About this exercise:
Retype, without pictures, the line holding "Viewport: 1920px width, 1080px" and each line below it through the final line.

Collected data:
--- --- ---

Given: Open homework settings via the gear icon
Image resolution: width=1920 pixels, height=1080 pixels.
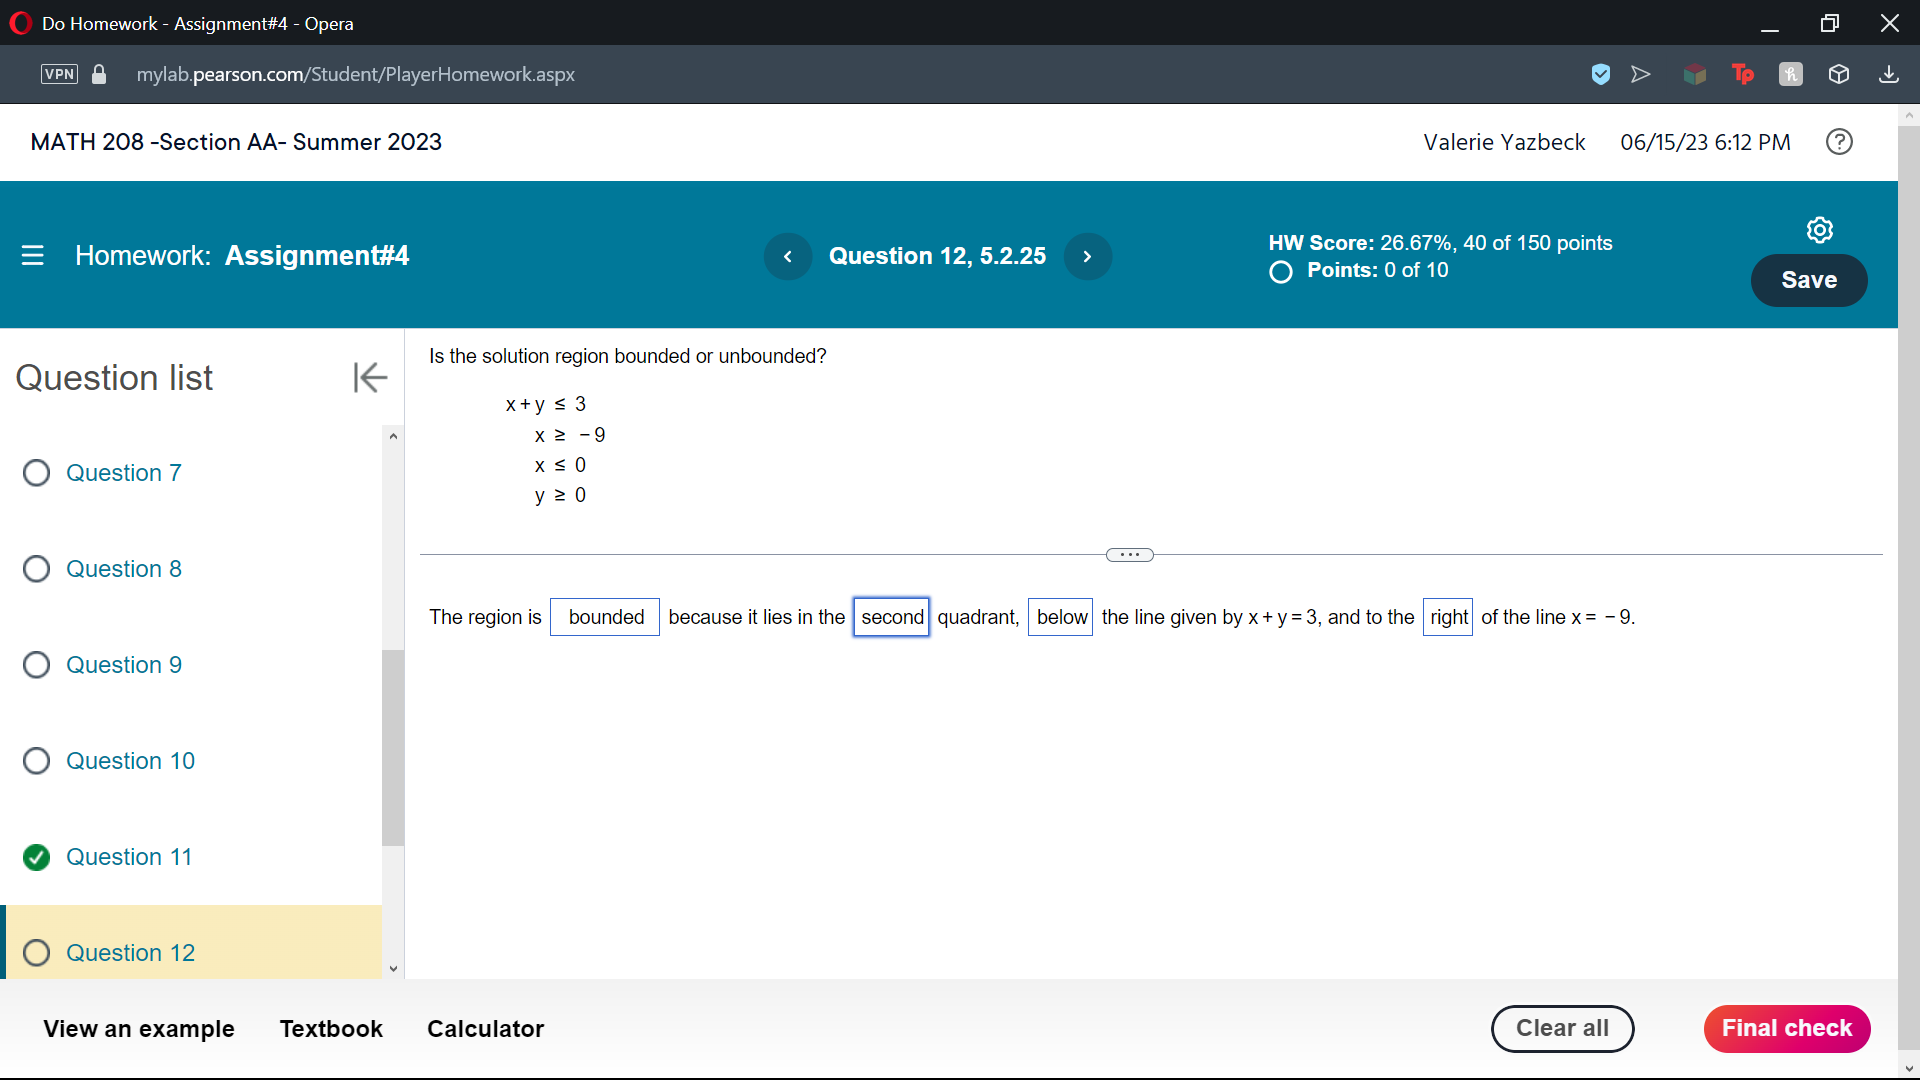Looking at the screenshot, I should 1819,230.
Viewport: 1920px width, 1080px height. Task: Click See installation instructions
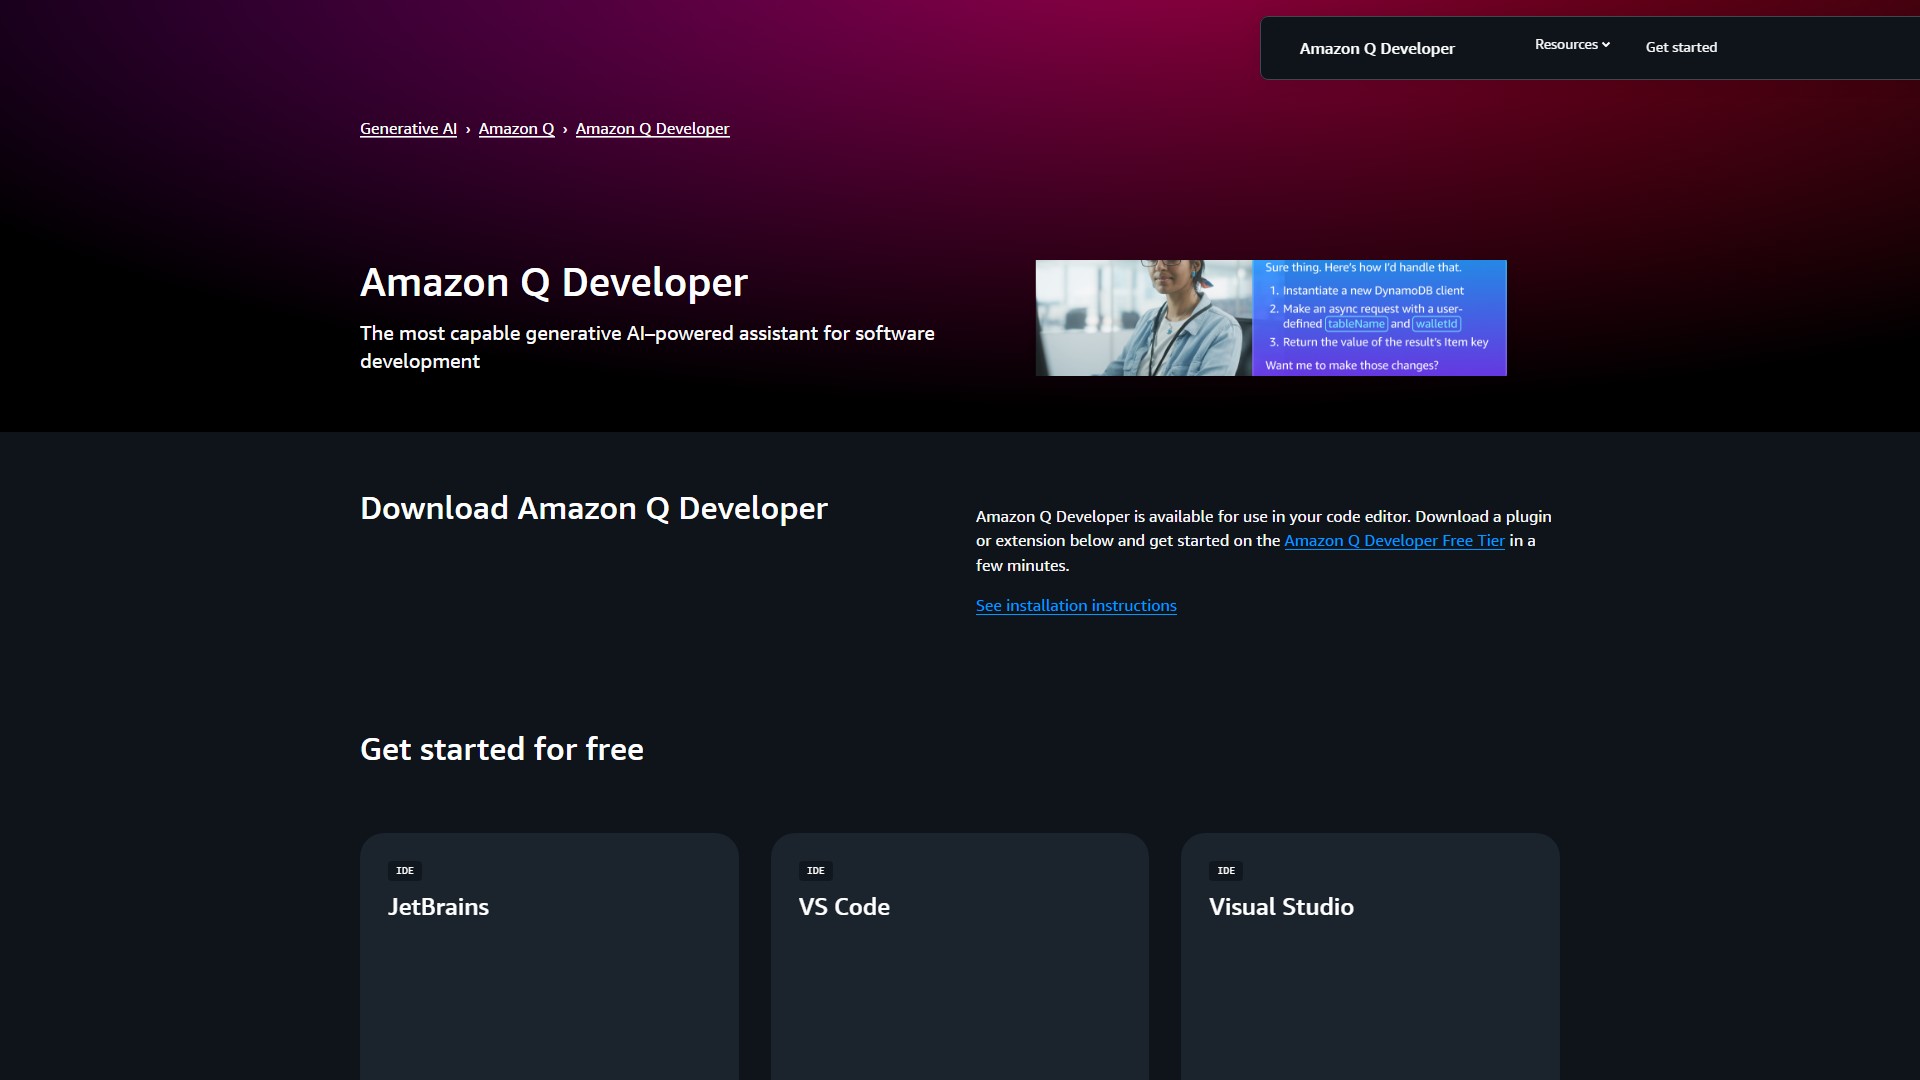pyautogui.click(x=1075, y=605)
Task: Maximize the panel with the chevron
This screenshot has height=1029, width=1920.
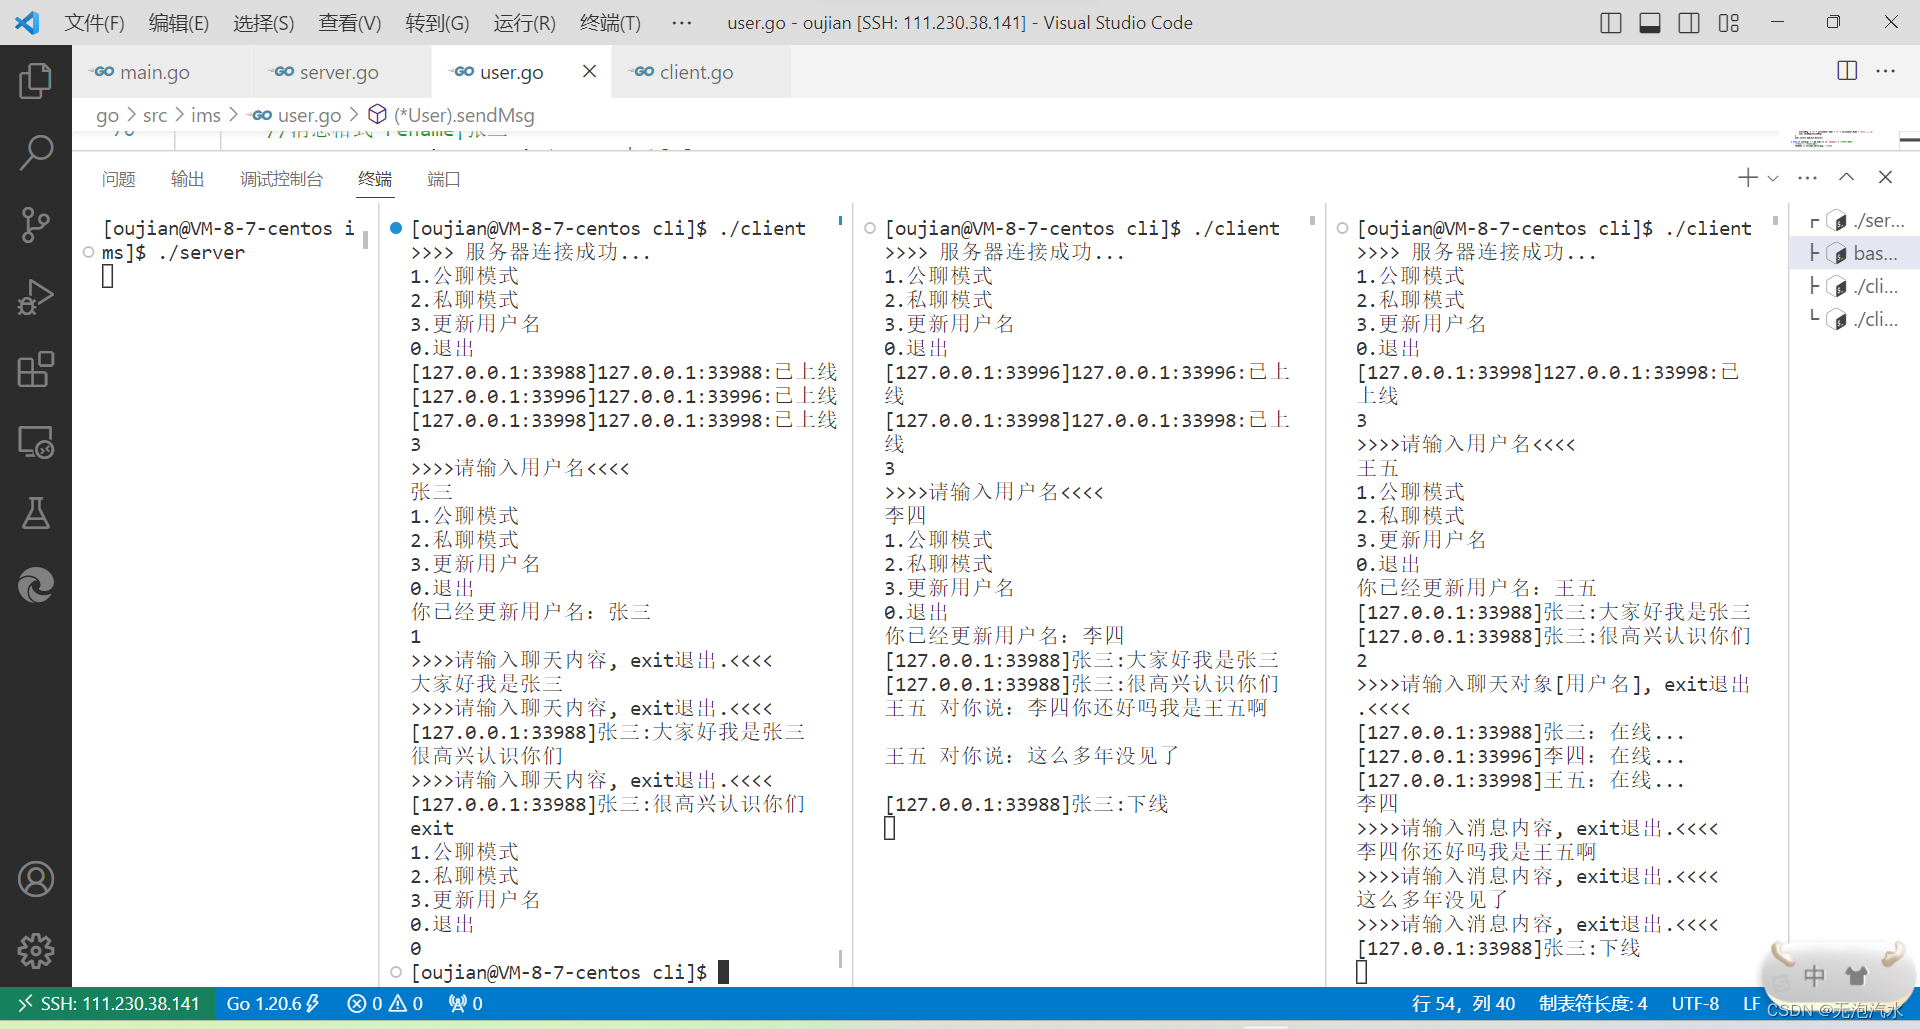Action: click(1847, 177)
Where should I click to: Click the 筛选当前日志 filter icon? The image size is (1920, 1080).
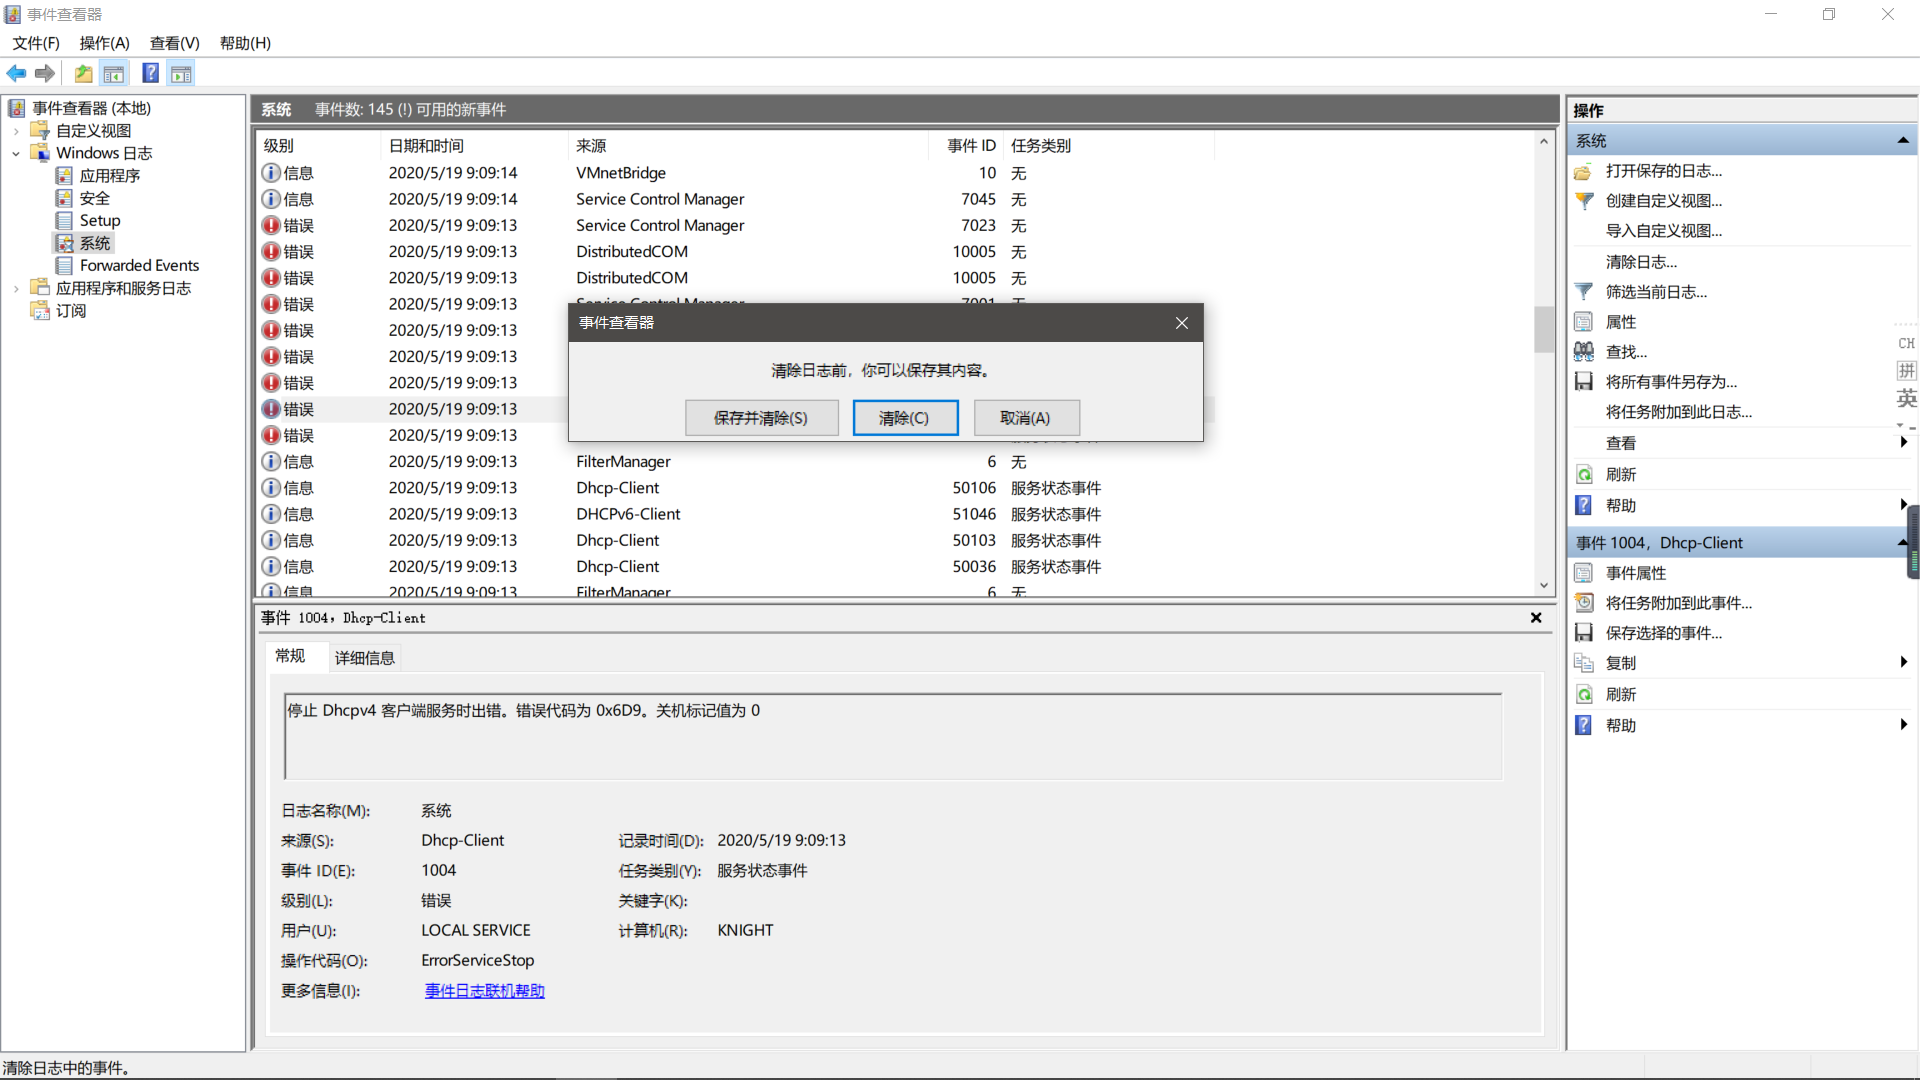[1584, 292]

--- --- ---

Task response:
Viewport: 1920px width, 1080px height. Task: Click See installation instructions
pyautogui.click(x=1075, y=605)
Task: Maximize the panel with the chevron
This screenshot has height=1029, width=1920.
Action: click(1847, 177)
Where should I click to: Click the 筛选当前日志 filter icon? The image size is (1920, 1080).
[1584, 292]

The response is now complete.